After the last wash, add 40 microliters of freshly prepared amplification solution to each plate for a 100-minute incubation at 37 degrees Celsius in a humid chamber. At the end of the incubation, wash the cells six times with fresh buffer B for 10 minutes per wash on the tilting platform. After the last buffer B wash, wash the cells one time with 0.01x buffer B for one minute at room temperature before labeling with the appropriate secondary antibodies in the humid chamber for 30 minutes at 37 degrees Celsius.
At the end of the incubation, wash the samples with three 10-minute washes on a tilting platform in PBST at room temperature before mounting them in mounting medium supplemented with DAPI. within four days of mounting, image at least 100 observations per sample or condition cells on an epifluorescence or confocal microscope, using the same exposure settings for both experimental and control samples. The Dig tag can be visualized by immunofluorescence to reveal the presence of interstrand crosslinks throughout the nucleus.

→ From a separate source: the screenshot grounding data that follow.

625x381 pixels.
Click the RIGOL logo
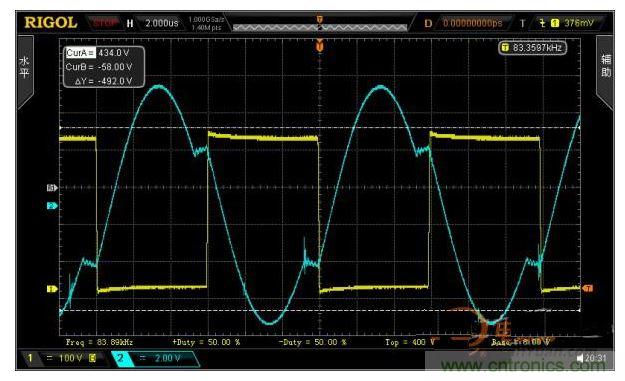51,23
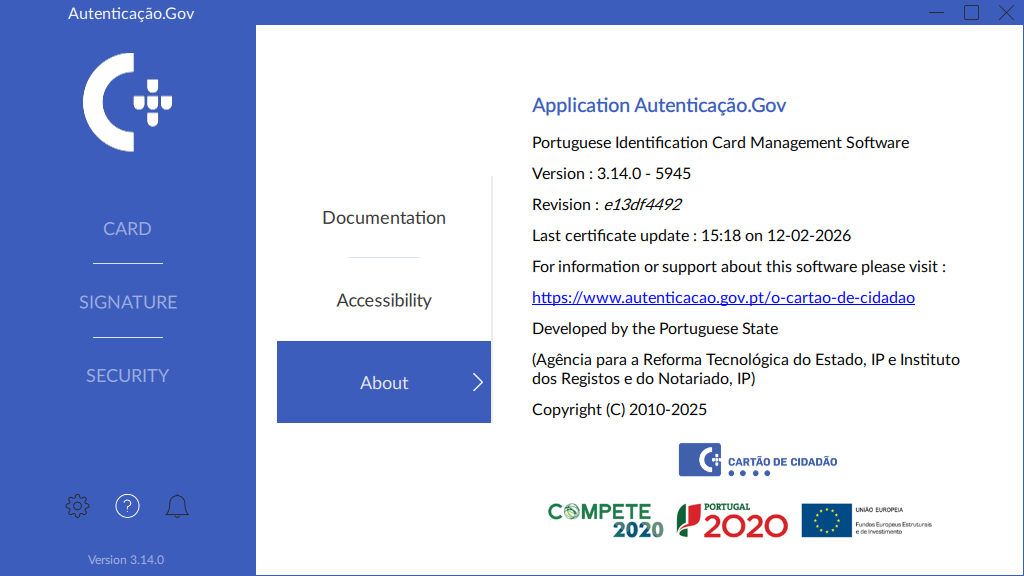This screenshot has height=576, width=1024.
Task: Open the SECURITY menu section
Action: [127, 376]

To visualize the interaction of replisomes with interstrand crosslinks, PLA can be applied to visualize the frequency of association of MCM5 and the Dig tag, one hour after interstrand crosslink introduction. As replication stress activates ATR kinase, the PLA between pMCM two serine 108 and the Dig tag is also positive. The PLA results from individual nuclei can be presented in a three-dimensional reconstruction allowing the visualization of replisome interstrand crosslink encounters throughout the nucleus.
Replication Fork analysis indicates that interstrand crosslink encounters demonstrate an unexpected replication restart phenomenon, as the proteins of the GINS complex fail to exhibit PLA signal with the interstrand crosslinks. In contrast, the assay with CD 45 is positive, indicating that the other locking protein is retained. When cells are incubated with an ATR inhibitor, the restart is completely suppressed and the GINS Dig PLAs strongly positive.
CSK+R treatment is essential for reducing background signal. Be sure to coat the plates with a cell adhesive and to prefix with 0.1%FA or the cells will peel off the plate.